There are other types of light modulating devices that can produce high quality images. For example, the Spatial Light Modulators or other Optical Phase Array (OPA) devices can produce images using the phase modulation/interference of the light beam. In principle, these type of devices can generate high contrast image with minimum power consumption. They all have been proposed or already implemented in some visual display systems.
For display systems requiring luminance up to 10,000 foot-Lambert, CRT and optical scanners seem to be the ideal choice for a high efficiency and low power consumption system to produce symbology images using a vector scan addressing scheme. For high resolution graphic or video displays, active matrix addressed liquid crystal displays are good choices, but image luminance is limited to 1,000-2,000 foot-Lambert maximum because of the limit in backlight technology, and restrains of power of the display system.

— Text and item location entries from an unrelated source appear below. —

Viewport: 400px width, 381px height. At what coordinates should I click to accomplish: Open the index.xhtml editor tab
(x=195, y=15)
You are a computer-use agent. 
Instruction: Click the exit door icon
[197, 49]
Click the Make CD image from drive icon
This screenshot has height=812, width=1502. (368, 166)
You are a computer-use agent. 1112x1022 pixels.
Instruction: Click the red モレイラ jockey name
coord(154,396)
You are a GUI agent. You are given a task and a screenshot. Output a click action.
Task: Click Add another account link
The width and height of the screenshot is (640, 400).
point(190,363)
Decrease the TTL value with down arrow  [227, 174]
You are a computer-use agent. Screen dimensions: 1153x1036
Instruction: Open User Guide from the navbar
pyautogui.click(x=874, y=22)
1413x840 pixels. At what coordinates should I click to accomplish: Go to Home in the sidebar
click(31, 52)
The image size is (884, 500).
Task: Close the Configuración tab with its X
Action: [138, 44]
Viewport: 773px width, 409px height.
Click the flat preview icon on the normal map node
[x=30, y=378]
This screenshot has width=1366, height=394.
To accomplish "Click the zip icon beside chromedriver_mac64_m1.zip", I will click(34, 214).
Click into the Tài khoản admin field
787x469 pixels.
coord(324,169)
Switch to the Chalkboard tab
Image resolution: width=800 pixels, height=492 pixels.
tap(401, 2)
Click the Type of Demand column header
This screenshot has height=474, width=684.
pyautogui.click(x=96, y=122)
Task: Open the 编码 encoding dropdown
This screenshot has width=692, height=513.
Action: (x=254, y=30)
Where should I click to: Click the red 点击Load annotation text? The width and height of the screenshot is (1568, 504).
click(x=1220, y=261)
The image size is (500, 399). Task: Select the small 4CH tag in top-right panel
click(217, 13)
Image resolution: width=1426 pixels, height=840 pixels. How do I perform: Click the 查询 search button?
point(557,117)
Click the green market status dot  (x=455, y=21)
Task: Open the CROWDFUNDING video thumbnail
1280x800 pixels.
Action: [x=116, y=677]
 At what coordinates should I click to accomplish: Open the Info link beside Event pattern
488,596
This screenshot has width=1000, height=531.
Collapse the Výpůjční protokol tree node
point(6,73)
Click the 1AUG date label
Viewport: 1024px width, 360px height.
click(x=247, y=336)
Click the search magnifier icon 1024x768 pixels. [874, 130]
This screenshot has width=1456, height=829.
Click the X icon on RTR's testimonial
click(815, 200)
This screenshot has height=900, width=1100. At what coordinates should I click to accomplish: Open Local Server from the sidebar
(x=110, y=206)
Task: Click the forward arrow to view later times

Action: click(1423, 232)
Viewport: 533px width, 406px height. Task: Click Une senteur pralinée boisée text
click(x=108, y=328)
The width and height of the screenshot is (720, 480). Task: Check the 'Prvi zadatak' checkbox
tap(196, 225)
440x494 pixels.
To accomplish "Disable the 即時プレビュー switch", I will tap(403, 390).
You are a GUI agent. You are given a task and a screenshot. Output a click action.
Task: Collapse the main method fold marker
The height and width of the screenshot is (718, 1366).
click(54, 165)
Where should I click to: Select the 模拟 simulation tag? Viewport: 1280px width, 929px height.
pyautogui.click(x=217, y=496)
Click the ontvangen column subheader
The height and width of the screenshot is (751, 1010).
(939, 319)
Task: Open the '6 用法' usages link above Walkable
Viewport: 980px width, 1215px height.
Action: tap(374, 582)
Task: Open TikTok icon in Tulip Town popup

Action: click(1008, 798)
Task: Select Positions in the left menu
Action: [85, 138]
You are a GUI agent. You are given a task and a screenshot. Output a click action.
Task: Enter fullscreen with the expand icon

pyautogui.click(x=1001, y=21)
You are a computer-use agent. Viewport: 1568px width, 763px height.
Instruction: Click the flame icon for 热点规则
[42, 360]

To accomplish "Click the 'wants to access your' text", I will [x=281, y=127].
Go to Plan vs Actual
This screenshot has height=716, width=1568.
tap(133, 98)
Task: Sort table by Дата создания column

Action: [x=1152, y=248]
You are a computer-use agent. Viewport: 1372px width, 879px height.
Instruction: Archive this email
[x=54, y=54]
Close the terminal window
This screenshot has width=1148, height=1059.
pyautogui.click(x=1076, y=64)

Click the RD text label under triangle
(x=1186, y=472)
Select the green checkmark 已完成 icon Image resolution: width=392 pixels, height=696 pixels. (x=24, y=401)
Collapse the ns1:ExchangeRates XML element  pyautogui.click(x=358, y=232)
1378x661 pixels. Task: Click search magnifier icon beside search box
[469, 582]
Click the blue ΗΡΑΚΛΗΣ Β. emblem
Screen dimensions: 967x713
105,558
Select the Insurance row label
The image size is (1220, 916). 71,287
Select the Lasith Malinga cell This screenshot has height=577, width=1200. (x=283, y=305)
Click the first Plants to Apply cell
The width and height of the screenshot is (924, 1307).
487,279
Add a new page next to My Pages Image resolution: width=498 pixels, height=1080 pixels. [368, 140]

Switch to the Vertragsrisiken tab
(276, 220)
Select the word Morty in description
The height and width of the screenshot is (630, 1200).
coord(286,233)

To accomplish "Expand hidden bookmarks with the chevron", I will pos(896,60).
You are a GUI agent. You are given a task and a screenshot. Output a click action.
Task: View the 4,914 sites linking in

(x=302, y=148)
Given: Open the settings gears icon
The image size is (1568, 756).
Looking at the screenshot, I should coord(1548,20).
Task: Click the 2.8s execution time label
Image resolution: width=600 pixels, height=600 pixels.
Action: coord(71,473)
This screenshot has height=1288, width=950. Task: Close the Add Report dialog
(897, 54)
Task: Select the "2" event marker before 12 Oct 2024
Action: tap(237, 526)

Small to medium size CRTs have previously and are still being used as the image source for heads-up-displays (HUD) in the last several decades. CRTs have some ideal characteristics for HUD applications, such as extremely high luminance, low latency, high dynamic range, high contrast ratio, good image quality, relatively low power consumption, and they can function under harsh ambient conditions. Not until recent years have AMLCD image sources been implemented in some new HUD designs. However, AMLCDs cannot simply replace CRT image sources in many existing HUD systems, because they lack some of the critical characteristics of CRTs, such as high contrast ratio and high luminance at low power consumption. Optical image scanners are a new emerging display technology, having some similar characteristics as CRT displays, such as high contrast ratio, high luminance, compact size and low power consumption, and functionality over wide ambient conditions. Especially, the vector scanning type devices have been demonstrated to produce high luminance and high quality symbology images. It appears that optical scanners can become a feasible candidate for the image source in a HUD system for producing high luminance symbology and graphic images.
In a HUD system in which both graphic/video and symbology images are displayed, the graphic/video images and symbology images are often from different origins but combined into a data stream as the input to the HUD system. For instance, the raster video image may be from a camera or from other types of image sensors; and, the stroke symbology images are from a graphic generation engine of the instrument or computer system of a vehicle on which the HUD is installed. The image signals of both types of images are combined to be sent through a common input interface to the image source, and then displayed in a time-sequential manner in a CRT display. However, to display such a combined image signal on an AMLCD, the signal has to be converted to a raster-only signal for the AMLCD to display. Combining and later converting the symbology and video data may result in significant delays in displaying time-sensitive information to the viewer of the HUD. It would be ideal if different types of images from different origins can be displayed simultaneously or sequentially in an image producing system without any combination and subsequent conversion or separation of image signals.